START Data to examine
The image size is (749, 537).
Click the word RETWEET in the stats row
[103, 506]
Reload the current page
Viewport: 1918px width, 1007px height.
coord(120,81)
END Data to examine
Exercise prompt: The data above is to be restated line for line, word for word.

Problem solution:
The image size is (749, 537).
Click the word RETWEET in the stats row
[103, 506]
Reload the current page
Viewport: 1918px width, 1007px height.
coord(120,81)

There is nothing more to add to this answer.